Stuttgart - Nein, das sind keine wohlfeilen Sprüche. Es ist die Wahrheit, wenn der Bundespräsident, die Kanzlerin und so viele andere Staats- und Regierungschefs sinngemäß sagen: Getroffen hat es wieder Frankreich, aber gemeint sind wir alle – und entsprechend müssen wir reagieren.

Dafür spielt nicht der grauenhafte Aspekt die entscheidende Rolle, dass der Massenmörder von Nizza Menschen aus mehreren Ländern getötet hat. Auch nicht die Frage, wer solche monströsen Verbrechen im Nachgang für sich reklamiert oder ihre schrecklichen Folgen feiert.

Der Terrorismus verändert sein Wesen

Entscheidend für die quasi globale Betroffenheit sind zwei Konstanten in den kaum mehr zählbaren Anschlägen und Amokläufen, die seit den Angriffen der Bin-Laden-Bande auf New York und Washington 2001 verübt wurden: Immer handeln die Täter aus Hass.
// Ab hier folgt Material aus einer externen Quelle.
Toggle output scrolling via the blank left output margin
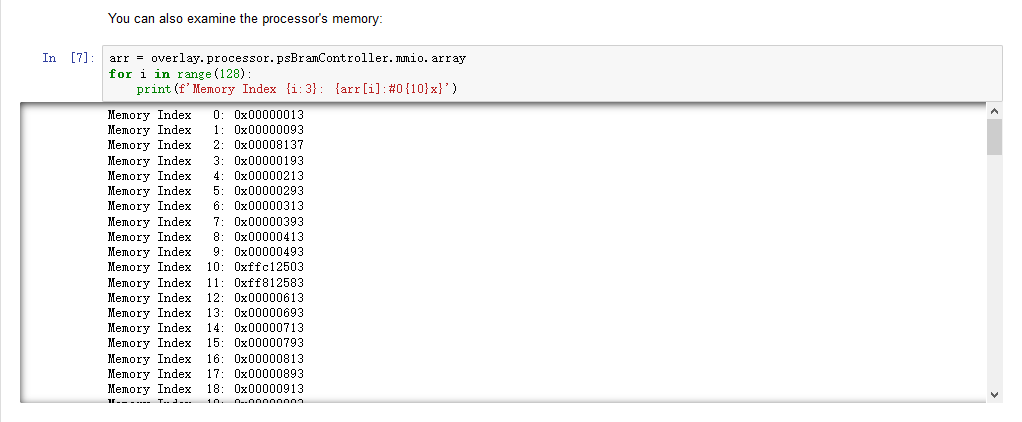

Stets zielen sie auf größtmögliche Vernichtung und maximalen Terror. Passieren kann das quasi immer und überall. Dann gibt es noch ein paar zumindest häufige Gemeinsamkeiten: Die Kosten der Angreifer sind gering, die Mittel, die sich einsetzen, leicht zu beschaffen.

Unübersehbar verändert der Terrorismus sein Wesen. Als Kennzeichen der aktuellen Epoche. Als eine besonders perfide Kampfmethode, die immer mehr zum Einsatz kommt, und das quasi weltweit. Die zugleich aber immer weniger als Wesensmerkmal einer bestimmten Politik, Partei, Bewegung oder Regierung in Erscheinung tritt. Weil politische und zutiefst persönliche Beweggründe immer mehr verschwimmen. Befeuert dadurch, dass Aufrufe und praktische Anleitungen zum Terrorisieren per Internet weltweit massenhaft Verbreitung, Zustimmung, Nachahmung finden. Es wird damit immer schwerer, sich zu schützen. Zumal für freie Nationen mit weit offenen Grenzen.

Sich dem Terrorismus nicht beugen

Wie sinnvoll es ist, nach einem Anschlag wie jenem in Nizza Reservisten an die Waffen zu rufen, sei dahingestellt. Gegen wen sollen sie wirken, wenn der Gegner bis zum Moment der Tat völlig unsichtbar bleibt? Ursachenforschung, lange akribisch betrieben, schafft offensichtlich keinerlei Berechenbarkeit. Sie taugt damit immer weniger für die Gefahrenabwehr. In welchen Nuancen sich der Hass, die grenzenlose Grausamkeit und der Organisationsgrad des Schlächters von Nizza unterschieden haben vom Hass, der Grausamkeit und dem Organisationsgrad anderer Terroristen wie des norwegischen Rassisten Anders Breivik oder irgendeines Schergen des sogenannten Islamischen Staats – das verliert rasant an Bedeutung.

Nach einem Verbrechen, wie es die Flaneure auf Nizzas Promenade des Anglais ereilt hat, nach so viel Leid fällt dieser Satz besonders schwer, aber er behält seine Gültigkeit: Es bleibt nur der Weg, sich dem Terrorismus nicht zu beugen.

Denn darin liegt die Hoffnung: Zwar hat es bisher offenkundig wenig Eindruck auf Nachahmer gemacht, dass die meisten Terroristen in Ausübung ihrer Verbrechen selbst ums Leben kamen, die Hintermännner – sofern es welche gab – früher oder später meistens auch. Aber zu sehen, dass sie bei ihrem sinnlosen Morden einen vollkommen sinnlosen Tod gestorben sind – das wird irgendwann Eindruck machen.